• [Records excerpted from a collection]
---

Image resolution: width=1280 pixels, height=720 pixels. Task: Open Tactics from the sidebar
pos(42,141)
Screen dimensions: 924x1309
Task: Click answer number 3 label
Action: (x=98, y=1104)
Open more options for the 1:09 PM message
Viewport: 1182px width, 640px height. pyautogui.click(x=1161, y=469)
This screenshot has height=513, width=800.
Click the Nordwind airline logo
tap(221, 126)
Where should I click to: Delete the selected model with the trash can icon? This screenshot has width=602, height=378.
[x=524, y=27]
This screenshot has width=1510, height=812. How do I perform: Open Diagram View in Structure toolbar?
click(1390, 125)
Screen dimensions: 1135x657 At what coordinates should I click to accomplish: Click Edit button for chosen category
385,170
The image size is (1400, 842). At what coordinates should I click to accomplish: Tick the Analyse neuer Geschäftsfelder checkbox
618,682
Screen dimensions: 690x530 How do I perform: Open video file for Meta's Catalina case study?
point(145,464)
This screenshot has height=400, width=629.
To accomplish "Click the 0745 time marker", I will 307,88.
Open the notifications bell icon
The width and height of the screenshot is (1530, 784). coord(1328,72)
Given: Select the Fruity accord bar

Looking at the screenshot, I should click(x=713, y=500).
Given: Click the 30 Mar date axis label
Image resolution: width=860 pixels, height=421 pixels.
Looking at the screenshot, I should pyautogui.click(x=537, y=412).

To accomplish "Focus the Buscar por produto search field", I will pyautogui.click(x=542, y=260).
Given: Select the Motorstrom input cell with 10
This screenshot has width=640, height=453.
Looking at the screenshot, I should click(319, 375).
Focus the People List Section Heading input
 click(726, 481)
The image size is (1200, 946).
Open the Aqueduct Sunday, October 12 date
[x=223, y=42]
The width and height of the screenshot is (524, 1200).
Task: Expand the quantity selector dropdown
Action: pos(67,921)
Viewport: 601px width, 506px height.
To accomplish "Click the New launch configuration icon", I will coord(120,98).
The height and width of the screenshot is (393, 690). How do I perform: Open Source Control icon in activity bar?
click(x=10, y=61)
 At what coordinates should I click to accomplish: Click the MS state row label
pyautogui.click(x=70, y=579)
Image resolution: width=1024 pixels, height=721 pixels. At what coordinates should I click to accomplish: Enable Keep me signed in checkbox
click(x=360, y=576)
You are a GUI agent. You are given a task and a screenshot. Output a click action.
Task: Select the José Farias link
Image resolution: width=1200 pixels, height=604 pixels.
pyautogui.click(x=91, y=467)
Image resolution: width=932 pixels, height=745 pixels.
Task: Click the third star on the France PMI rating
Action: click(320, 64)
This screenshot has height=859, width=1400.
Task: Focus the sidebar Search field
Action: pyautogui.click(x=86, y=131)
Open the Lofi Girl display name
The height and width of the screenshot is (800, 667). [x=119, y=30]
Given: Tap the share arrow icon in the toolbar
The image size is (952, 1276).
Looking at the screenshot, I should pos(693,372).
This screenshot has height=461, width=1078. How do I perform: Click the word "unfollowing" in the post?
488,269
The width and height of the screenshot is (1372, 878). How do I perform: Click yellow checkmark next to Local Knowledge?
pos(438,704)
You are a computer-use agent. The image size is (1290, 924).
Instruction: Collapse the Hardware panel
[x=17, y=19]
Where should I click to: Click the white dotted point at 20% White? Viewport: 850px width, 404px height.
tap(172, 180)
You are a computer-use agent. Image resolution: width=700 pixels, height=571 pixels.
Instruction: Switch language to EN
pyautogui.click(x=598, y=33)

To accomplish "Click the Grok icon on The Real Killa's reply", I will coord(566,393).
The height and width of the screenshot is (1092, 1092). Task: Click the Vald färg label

---

What you give back must be the stretch above, starting at the line with "Image resolution: width=1024" and ending at the line with "Task: Select the José Farias link", copied exactly.

Image resolution: width=1024 pixels, height=721 pixels. At what coordinates should I click to accomplish: Enable Keep me signed in checkbox
click(x=360, y=576)
You are a GUI agent. You are given a task and a screenshot. Output a click action.
Task: Select the José Farias link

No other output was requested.